Consecutive images of ADV at 15 °C superheat produced by ultrasound at frequency of 3.5 MHz and pressure of 4.5 MPa with the initial droplet radius of 5.4 μm, with courtesy of [76]

The behavior of vaporized submicron droplets immediately following vaporization is different to their micronsized counterparts. The efficiency of droplet vaporization is dependent on the initial droplet nucleation rate, and the stability of the newly created bubbles following vaporization is determined by recondensation into the liquid form due to an increase in Laplace pressure. There is a threshold bubble radius of approximately 800 nm (in concordance with the theoretical prediction using the Homogeneous Nucleation Theory) above which the bubbles are stable against recondensation and below which uncoated bubbles are prone to recondensation.

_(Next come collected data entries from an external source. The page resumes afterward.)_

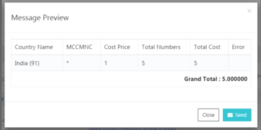Send the previewed message
261x130 pixels.
[237, 115]
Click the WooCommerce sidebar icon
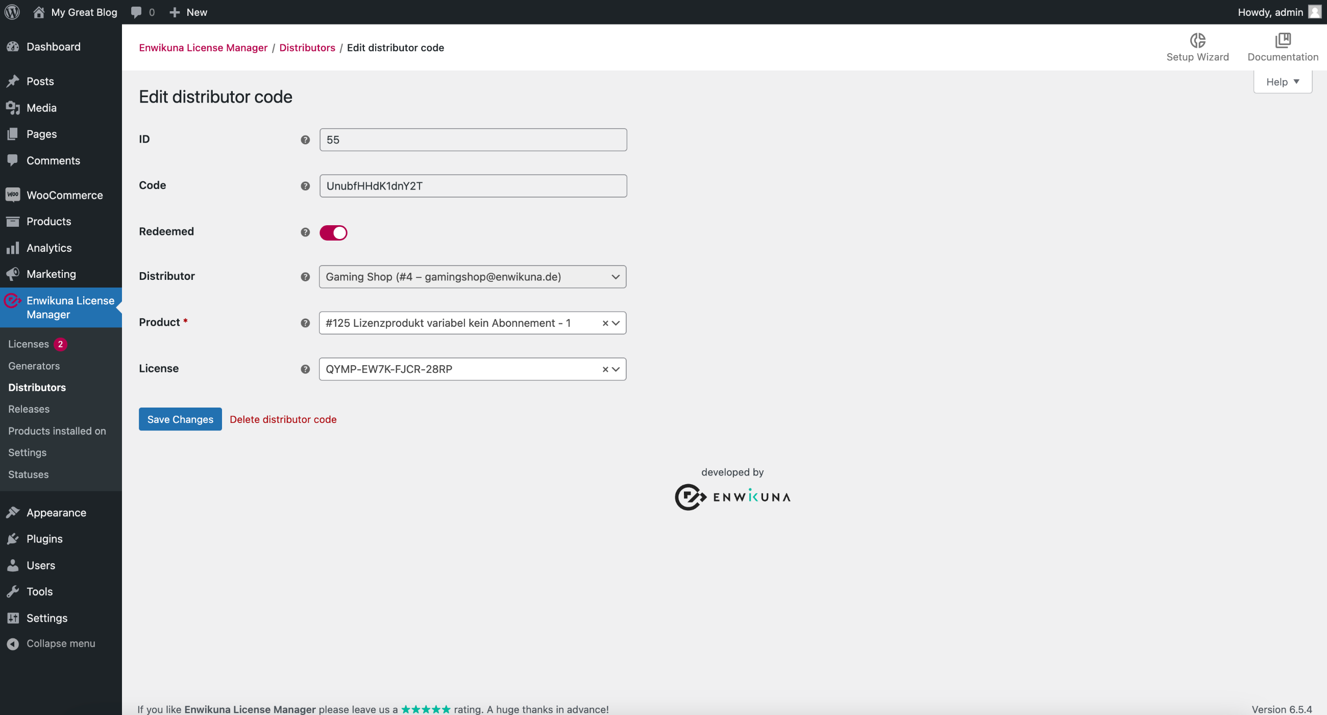Screen dimensions: 1327x715 click(x=14, y=195)
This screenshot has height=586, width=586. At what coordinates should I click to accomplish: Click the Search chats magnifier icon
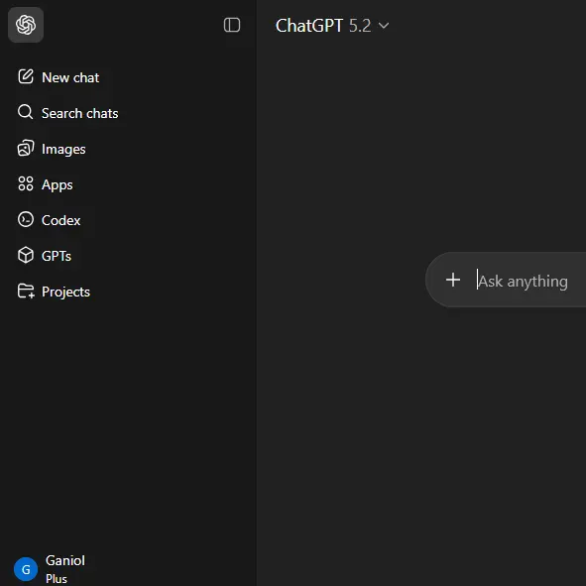click(x=26, y=112)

Long interval time does not significantly affect the threshold pressure for recondensation. The efficiency of initial droplet nucleation is quite high (on the order of at least 10 %), as approximately ten droplets may be sufficient for the production of a detectable amount of bubbles with comparable echogenicity as the single microbubble in sonography. However, up to 90 % of the newly formed bubbles may recondense into the liquid, resulting in the efficiency of stable bubble generation dropping to even below 1 %. Following vaporization and bubble formation, the newly created bubbles retain their initial coating material and undergo rapid expansion (up to 10 μm in diameter) followed by stable oscillations for a number of cycles eventually coming to rest or rapid shrinkage or collapse to a radius of less than 1 μm. During the initial growth and collapse, the bubbles may undergo fragmentation and coalescence. There is no dependence of bubble coalescence rate on ultrasound excitation pressure. The probability of bubble survival is significantly higher for coalesced bubbles than the noncoalesced ones following vaporization because of increased total volume and size of the bubble as well as the reduced Laplace pressure, but decreased with the excitation acoustic pressure. Presence of a shell reduces the effective surface tension on the bubble and subsequently the Laplace pressure. Bubbles with higher concentration of surfactant coating are more likely to avoid condensation than those with less surfactant. Coalescence of bubbles may also increase the surfactant concentration on the final combined bubble. Uncoated PFP bubbles above the radius of approximately 1 μm do not recondense but dissolve on the order of milliseconds [32].

Bubble expansion may not follow the prediction of the ideal gas law because of the influx of dissolved gases from the surrounding medium. The influx of dissolved oxygen into a gas phase inside the emulsion occurs during the rarefactional phase of the acoustic wave, followed by the rectified diffusion of dissolved gases into the formed bubble. The solubility of gas increases with pressure according to Henry’s law. Although some gases may be released during the acoustic compression phase, its degree is less than the uptake due to higher gas solubility under pressure and a smaller surface area of the compressed bubbles. When the acoustic wave is terminated, equilibrium corresponding to the ambient pressure is restored; gases with super-equilibrium concentrations diffuse out, thus restoring nanodroplets. The noncondensable gas will not condense along with the PFC and may not completely dissolve into the surrounding liquid, leaving a very small bubble of noncondensable gas that easily nucleates in the next cycle of PFC boiling, leading to an even larger bubble, and subsequently more diffusion of noncondensable gas into the bubble. The vapor pressure of water is 3.17 kPa at 25 °C, an order lower than that of a small PFC (i.e., 29.1 kPa for PFC6). Thus, PFC bubbles will form before homogeneous nucleation of water vapor bubbles. However, in practice, a small portion of water evaporates into the first bubbles to form. The first perfluoropentane bubble to form contains 3.5 and 4.4 % water vapor in equilibrium at 25 and 37 °C, respectively. Perfluorohexane has a lower vapor pressure, so the corresponding values are slightly higher, 9.8 and 11.6 % at 25 and 37 °C, respectively [33]. The complexity in the vapor components would lead to complicated bubble dynamics after vaporization.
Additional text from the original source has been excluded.